● **What you are asked to do**
Given the entries below, would you transcribe exactly the lines starting at the one with "The width and height of the screenshot is (592, 700)." and ending at the one with "Given: Click ベーシックプラン dash for グループメンタリング", both kept, pictures omitted, nothing extra?

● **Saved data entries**
--- START ---

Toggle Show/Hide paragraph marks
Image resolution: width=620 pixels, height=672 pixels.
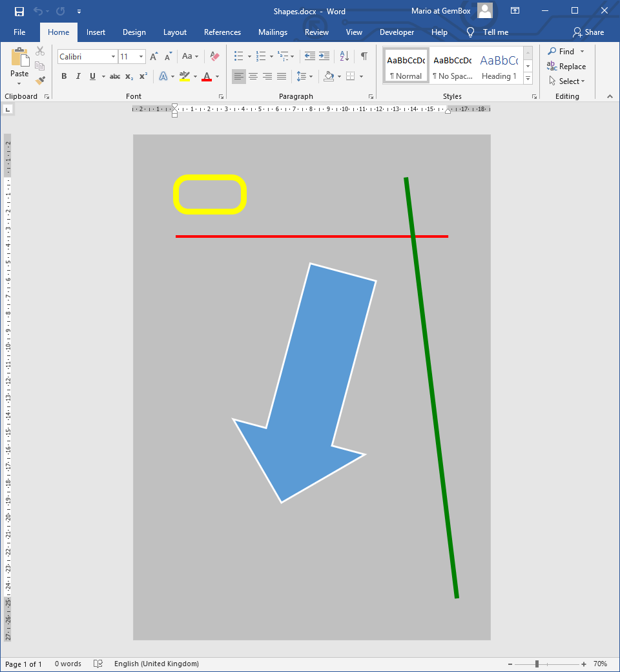(x=364, y=56)
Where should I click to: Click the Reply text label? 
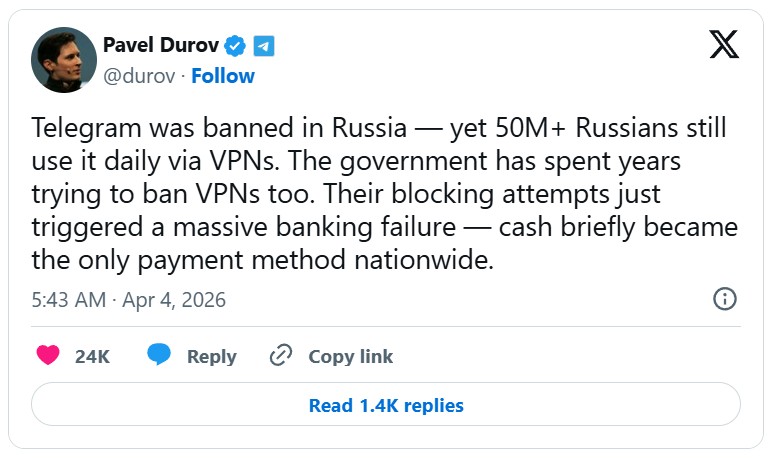coord(211,357)
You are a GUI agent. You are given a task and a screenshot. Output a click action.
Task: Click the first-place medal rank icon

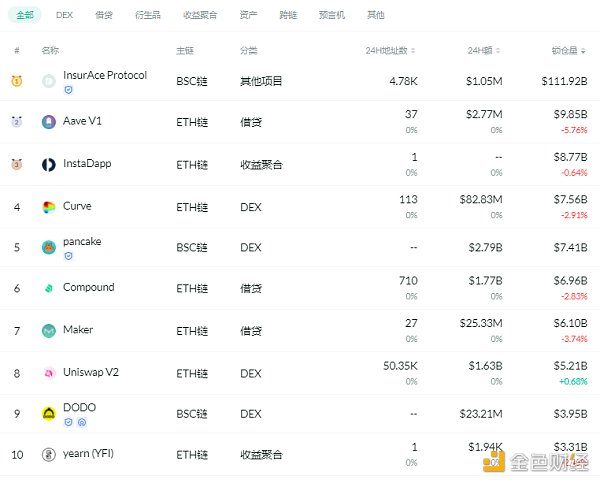16,81
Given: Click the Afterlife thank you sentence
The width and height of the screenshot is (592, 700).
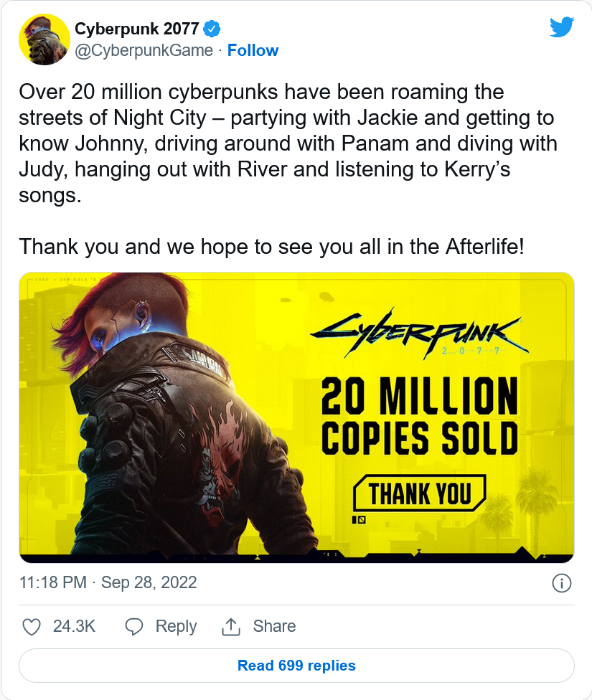Looking at the screenshot, I should click(x=271, y=247).
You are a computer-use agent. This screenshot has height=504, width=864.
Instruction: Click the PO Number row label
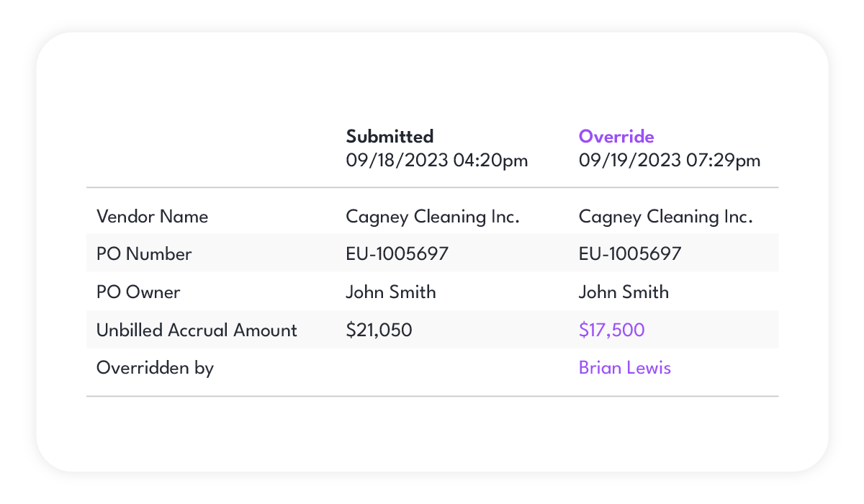click(144, 254)
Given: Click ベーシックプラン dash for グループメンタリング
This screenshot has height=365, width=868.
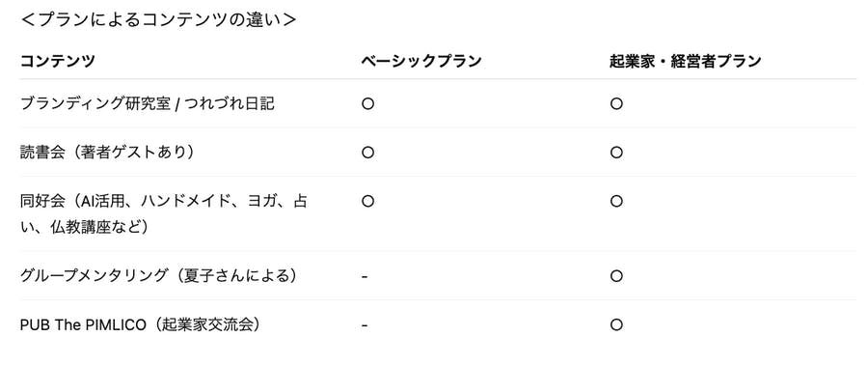Looking at the screenshot, I should pos(365,276).
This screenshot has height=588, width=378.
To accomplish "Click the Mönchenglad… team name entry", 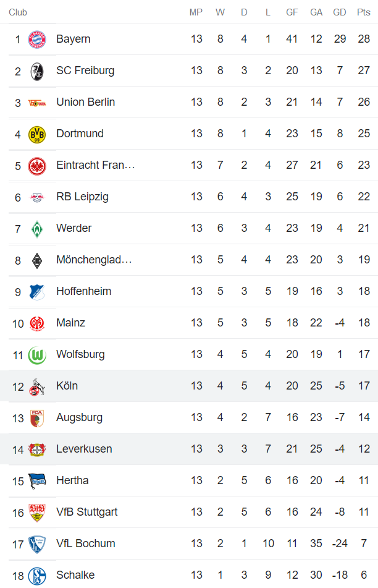I will (x=93, y=259).
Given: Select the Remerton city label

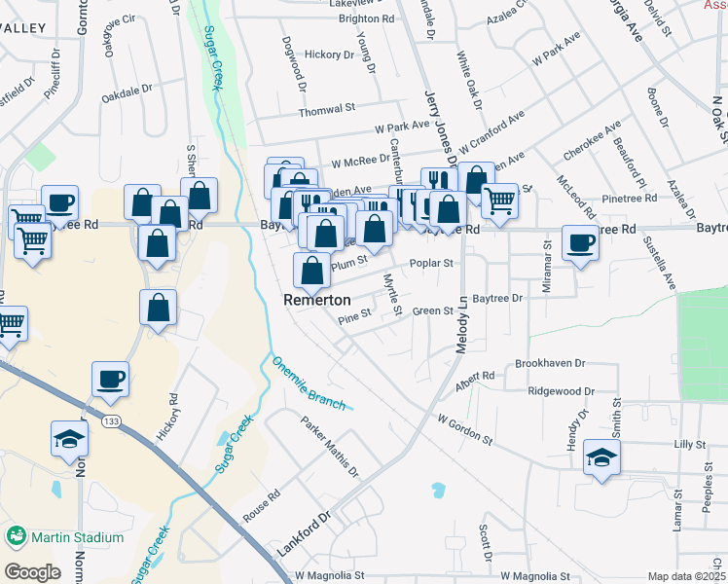Looking at the screenshot, I should coord(316,301).
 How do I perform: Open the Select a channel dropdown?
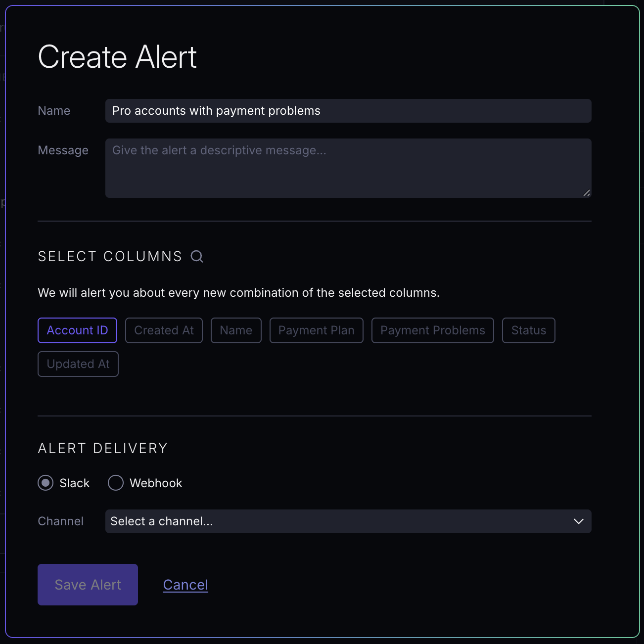[341, 521]
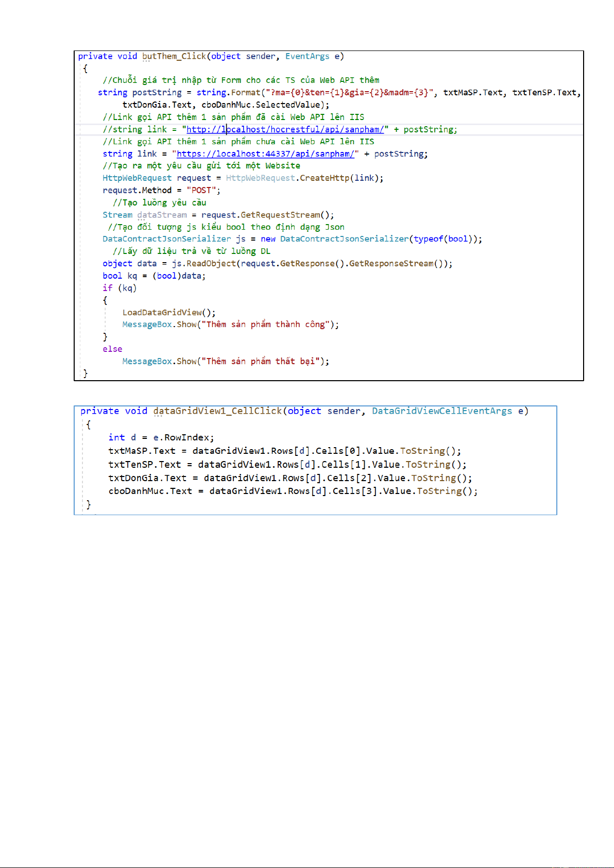Click the EventArgs type in butThem_Click signature
614x868 pixels.
(x=307, y=56)
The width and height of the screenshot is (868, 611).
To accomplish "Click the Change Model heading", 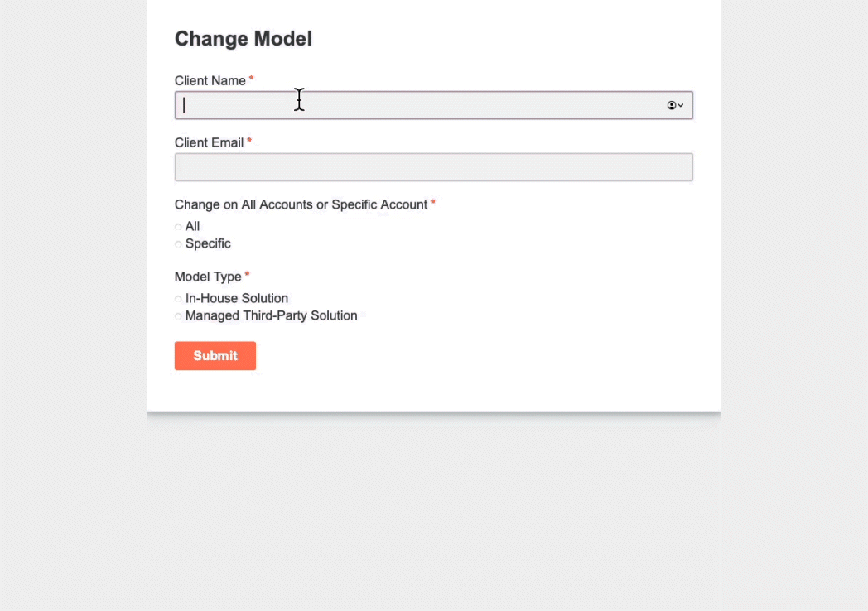I will [243, 38].
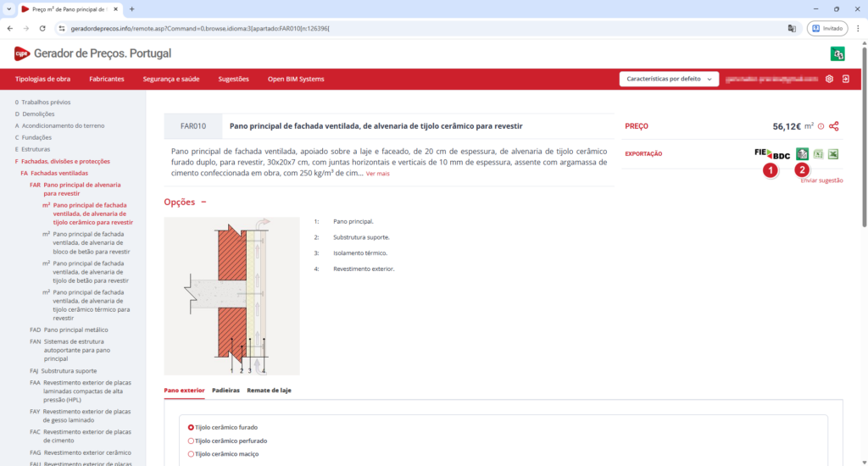Click the logout icon in red bar
This screenshot has height=466, width=868.
[x=846, y=79]
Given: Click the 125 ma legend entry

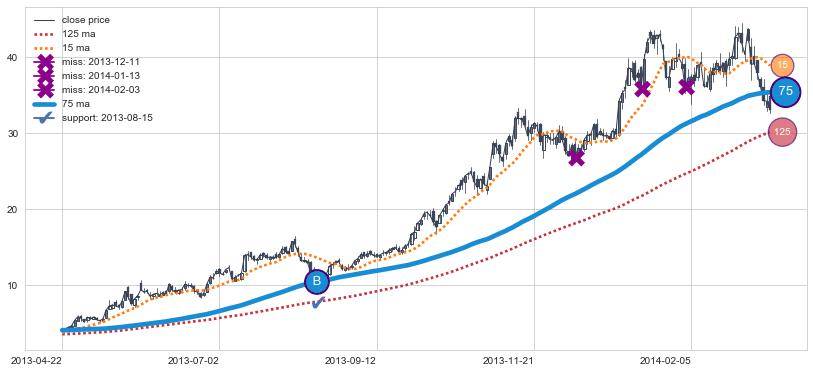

--- END ---

● **Exercise result**
The width and height of the screenshot is (592, 700).
Looking at the screenshot, I should click(x=271, y=247).
You are a computer-use agent. This screenshot has height=504, width=864.
Instruction: Click the PO Number row label
click(144, 254)
Given: Click ベーシックプラン dash for グループメンタリング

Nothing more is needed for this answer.